Detection of Fake Reviews on Online Review Platforms using Deep Learning Architectures
Dataset: https://s3.amazonaws.com/fast-ai-nlp/yelp_review_polarity_csv.tgz
https://www.kaggle.com/rtatman/deceptive-opinion-spam-corpus
The data includes 1,569,264 samples from the Yelp Dataset Challenge 2015. This subset has 280,000 training samples and 19,000 test samples in each polarity.
**Also, if you happen to refer my work, a citation would do wonders for me. Thanks! **
The following implementations are done:
- Bidirectional LSTM with GLoVE 50D word embeddings
- LSTM with GLoVE 100D word embeddings
- LSTM with GLoVE 300D word embeddings
- CNN-LSTM with Doc2Vec and TF-IDF
- Attention mechanism with GLoVe 100D word embeddings
- Logistic Regression
- Multinomial Naive Bayes
- Support Vector Machine - Stochastic Gradient Descent (SGD)

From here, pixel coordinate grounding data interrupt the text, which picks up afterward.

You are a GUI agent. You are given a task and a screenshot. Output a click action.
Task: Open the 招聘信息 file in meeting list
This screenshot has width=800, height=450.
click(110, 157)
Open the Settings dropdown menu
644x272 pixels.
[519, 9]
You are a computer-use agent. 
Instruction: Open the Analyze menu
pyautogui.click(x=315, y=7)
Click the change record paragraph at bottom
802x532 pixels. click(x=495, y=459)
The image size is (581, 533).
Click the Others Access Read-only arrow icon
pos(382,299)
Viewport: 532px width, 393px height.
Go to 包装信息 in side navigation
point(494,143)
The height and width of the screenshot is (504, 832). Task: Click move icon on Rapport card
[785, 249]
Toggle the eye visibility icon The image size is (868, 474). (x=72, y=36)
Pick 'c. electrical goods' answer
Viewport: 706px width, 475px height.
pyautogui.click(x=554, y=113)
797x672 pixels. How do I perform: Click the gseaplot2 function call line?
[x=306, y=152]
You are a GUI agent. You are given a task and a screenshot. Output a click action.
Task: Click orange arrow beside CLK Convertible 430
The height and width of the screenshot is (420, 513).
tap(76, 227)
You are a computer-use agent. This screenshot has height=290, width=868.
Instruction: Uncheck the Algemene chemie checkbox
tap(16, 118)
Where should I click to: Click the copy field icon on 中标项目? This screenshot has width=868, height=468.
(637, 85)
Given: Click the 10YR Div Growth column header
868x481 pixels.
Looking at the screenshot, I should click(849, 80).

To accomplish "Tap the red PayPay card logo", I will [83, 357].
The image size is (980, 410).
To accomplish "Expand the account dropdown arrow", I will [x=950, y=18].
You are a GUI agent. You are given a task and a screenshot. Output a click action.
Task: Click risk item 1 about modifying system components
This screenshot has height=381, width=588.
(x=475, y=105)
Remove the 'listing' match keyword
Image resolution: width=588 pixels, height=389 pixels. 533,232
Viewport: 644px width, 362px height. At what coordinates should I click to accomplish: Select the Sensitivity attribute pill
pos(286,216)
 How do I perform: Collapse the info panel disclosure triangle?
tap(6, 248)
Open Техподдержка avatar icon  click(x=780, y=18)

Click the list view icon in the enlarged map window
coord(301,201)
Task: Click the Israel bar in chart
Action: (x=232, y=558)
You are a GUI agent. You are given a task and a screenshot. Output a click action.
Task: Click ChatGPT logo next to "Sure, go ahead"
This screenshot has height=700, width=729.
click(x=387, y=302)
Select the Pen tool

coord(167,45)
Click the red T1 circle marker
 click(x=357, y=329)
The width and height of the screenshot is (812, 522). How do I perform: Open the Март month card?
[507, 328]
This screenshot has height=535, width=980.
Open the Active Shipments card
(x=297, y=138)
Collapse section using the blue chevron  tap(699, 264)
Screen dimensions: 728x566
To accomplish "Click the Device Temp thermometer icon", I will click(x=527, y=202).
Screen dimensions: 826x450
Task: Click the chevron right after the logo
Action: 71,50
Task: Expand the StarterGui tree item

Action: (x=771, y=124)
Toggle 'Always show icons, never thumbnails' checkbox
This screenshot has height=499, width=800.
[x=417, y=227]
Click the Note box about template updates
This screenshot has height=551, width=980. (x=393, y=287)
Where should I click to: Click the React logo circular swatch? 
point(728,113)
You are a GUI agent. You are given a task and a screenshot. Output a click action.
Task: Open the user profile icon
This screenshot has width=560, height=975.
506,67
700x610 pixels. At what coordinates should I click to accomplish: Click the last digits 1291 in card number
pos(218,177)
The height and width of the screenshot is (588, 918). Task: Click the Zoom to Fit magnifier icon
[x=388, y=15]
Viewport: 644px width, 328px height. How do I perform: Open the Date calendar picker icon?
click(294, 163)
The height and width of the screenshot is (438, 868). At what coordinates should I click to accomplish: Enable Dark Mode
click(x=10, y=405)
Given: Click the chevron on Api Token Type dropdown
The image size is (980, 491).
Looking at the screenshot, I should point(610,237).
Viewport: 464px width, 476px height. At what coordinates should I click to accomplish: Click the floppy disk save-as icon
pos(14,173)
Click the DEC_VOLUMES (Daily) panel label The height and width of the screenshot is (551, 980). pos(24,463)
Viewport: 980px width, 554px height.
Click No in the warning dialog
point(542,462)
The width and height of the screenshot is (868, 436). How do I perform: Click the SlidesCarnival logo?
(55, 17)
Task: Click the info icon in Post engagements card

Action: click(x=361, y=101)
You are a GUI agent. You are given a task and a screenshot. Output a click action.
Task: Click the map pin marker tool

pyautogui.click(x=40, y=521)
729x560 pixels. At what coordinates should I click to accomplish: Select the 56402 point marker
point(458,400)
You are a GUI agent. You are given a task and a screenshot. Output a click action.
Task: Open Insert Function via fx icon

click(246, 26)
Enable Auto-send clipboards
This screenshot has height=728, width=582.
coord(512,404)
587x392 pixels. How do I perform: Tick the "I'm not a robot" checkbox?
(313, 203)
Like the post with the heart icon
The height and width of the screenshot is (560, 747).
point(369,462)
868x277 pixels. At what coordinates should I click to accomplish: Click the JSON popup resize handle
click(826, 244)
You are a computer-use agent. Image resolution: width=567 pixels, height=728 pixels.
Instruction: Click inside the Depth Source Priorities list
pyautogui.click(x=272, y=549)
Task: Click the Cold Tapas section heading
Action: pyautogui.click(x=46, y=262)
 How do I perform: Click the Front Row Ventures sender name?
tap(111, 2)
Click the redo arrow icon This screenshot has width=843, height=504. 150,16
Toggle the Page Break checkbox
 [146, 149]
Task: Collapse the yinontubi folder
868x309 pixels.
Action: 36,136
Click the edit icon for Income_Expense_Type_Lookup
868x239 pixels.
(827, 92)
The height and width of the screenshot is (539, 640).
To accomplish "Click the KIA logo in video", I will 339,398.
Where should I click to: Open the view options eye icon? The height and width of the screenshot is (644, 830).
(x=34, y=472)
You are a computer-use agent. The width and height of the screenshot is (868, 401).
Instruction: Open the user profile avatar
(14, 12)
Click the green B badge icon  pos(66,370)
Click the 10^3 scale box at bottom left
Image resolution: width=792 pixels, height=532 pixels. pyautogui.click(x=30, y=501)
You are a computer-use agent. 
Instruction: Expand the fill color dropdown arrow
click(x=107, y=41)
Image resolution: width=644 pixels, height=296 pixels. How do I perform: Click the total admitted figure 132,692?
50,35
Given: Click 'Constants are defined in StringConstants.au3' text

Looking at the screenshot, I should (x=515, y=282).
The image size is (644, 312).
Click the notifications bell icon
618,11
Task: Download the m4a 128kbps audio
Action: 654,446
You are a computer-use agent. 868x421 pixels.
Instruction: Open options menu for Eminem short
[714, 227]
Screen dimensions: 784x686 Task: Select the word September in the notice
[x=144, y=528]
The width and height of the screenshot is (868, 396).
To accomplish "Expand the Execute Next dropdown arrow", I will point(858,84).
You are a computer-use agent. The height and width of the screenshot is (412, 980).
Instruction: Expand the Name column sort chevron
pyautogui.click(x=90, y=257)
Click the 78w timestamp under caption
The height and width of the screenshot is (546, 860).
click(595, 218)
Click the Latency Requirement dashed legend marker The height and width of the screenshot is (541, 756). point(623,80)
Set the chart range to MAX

The results obtained were as follows:
Sr. No. | Model Accuracy (%) | Precision Score | Recall Score | F1 Score |
---|---|---|---|---|
1 | MultinomialNB | 90.25 | 0.9325 | 0.8601 |
2 | Stochastic Gradient Descent (SGD) | 87.75 | 0.8913 | 0.8497 |
3 | Logistic Regression | 87.00 | 0.8691 | 0.8601 |
4 | Support Vector Machine | 56.25 | 0.525 | 0.9792 |
5 | Gaussian Naive Bayes | 63.5 | 0.6424 | 0.6169 |
6 | K-Nearest Neighbour | 57.5 | 0.8604 | 0.1840 |
7 | Decision tree | 68.5 | 0.6681 | 0.7412 |
Model | Training accuracy(%) | Testing accuracy(%) |
---|---|---|
Bidirectional LSTM + GLoVe(50D) | 92.17 | 88.13 |
LSTM + GLoVe(100D) | 99.18 | 85.75 |
CNN + LSTM + Doc2Vec +TF-IDF | 96.23 | 92.19 |
CNN + Attention + GLoVe(100D) | 99.00 | 90.25 |
BiLSTM + Attention + GLoVe(100D) | 99.18 | 89.27 |
CNN + BiLSTM + Attention + GLoVe(100D) | 99.75 | 81.25 |
LogisticRegression + TF-IDF | 99.11 | 87.21 |
Future scope includes improvement in the attention layer to increase testing accuracy. BERT and XLNet can be implemented to improve the performance further.